(WAR against JAPAN, 1942-45 – continued)
WAR against JAPAN, 1942-45 (8 of 8)
Soviet Union troops were now moving into Manchuria and Korea, where they found little resistance from Japanese forces. Truman rejected a demand by Stalin that "Russian public opinion" not be "seriously offended" by denial of Soviet occupation of some part of Japan proper.
General MacArthur was planning to maintain Hirohito as Japan's head of state. He spoke of using "the instrumentality of the Japanese government to implement the occupation." On August 28 an advance party of Americans landed at Asagi airforce base near Tokyo. They were greeted by Lieutenant General Seizo Arisue, who offered them orange punch as a gesture of welcome and drank a glass first to show them it was not poisoned.

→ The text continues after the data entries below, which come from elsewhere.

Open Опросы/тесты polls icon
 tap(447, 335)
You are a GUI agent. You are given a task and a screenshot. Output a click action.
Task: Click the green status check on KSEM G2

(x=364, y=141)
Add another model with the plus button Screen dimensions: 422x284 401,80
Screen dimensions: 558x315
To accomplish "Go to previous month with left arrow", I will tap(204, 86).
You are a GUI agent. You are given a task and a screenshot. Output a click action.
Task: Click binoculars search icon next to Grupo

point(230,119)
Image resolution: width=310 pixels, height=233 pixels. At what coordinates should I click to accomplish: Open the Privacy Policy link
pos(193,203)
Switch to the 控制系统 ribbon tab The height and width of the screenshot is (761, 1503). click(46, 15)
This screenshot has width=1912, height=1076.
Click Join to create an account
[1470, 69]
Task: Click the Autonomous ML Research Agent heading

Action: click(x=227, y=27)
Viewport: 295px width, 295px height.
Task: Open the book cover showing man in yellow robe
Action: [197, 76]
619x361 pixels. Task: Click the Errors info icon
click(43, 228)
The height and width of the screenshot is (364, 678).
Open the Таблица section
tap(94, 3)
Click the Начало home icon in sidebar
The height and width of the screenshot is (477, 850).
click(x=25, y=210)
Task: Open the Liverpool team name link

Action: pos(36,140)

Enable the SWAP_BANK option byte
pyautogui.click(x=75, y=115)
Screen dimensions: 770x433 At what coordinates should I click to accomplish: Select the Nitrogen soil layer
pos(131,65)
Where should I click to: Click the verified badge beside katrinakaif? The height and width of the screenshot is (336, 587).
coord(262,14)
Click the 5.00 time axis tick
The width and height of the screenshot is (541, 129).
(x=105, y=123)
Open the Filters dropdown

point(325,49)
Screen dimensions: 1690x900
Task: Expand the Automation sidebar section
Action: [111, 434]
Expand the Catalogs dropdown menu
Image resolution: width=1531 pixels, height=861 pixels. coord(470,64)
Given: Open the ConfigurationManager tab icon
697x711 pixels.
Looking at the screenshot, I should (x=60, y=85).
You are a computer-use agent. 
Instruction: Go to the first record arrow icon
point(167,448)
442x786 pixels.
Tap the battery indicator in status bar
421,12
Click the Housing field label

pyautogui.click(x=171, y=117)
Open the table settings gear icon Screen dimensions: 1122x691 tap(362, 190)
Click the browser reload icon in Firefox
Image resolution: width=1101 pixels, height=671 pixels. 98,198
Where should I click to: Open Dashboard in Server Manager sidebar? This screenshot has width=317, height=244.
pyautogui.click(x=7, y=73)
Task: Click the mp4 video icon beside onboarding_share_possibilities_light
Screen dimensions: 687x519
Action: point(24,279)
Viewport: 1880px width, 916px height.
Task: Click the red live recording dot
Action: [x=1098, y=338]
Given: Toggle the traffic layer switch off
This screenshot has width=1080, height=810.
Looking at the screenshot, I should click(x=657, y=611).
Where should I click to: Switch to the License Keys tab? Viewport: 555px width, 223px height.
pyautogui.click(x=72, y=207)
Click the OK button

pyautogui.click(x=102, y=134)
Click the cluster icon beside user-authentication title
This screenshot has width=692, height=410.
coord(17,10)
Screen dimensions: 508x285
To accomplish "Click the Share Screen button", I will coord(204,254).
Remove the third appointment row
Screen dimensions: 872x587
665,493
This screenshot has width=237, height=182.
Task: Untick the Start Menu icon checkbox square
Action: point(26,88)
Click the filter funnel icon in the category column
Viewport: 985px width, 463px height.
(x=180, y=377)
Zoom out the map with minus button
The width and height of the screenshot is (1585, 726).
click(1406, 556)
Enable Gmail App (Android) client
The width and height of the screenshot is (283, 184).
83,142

The advance party arranged for the landing of transport planes carrying an American division – the 11th Airborne – which was accomplished within the next two days. With the airport secured, MacArthur arrived aboard his plane, the Bataan. And so the occupation of Japan began. At dinner at a luxury hotel where the Americans were quartered, MacArthur joyfully spoke of being "in the enemy's country with only a handful of troops" with nineteen fully armed Japanese divisions nearby. "One false move," he joked, "and the Alamo would look like a Sunday-school picnic." note86
The Japanese had been training for guerrilla warfare against the Americans, and resorting to guerrilla warfare was still on the mind of the vice chief of staff of the Japanese Army, Lieutenant General Kawabe Torashiro, when he met the Americans in preparation for surrender in August. But the US allowing Hirohito to remain on his throne and a "soft" occupation of Japan by the US were keeping the option of guerrilla warfare remote. Largely the nation of Japan was to accept that they had been defeated. The nation was acquiring a readiness to endure at least some of the humiliation involved. In their civil wars the Japanese had experienced many defeats, and Japan's military and emperor were able to draw from a code that covered defeat as well as victory. This code held that the manly thing to do was to leave everything to the victor and to trust the enemy commander. There would be no guerrilla warfare and no bloody occupation struggle by the Americans.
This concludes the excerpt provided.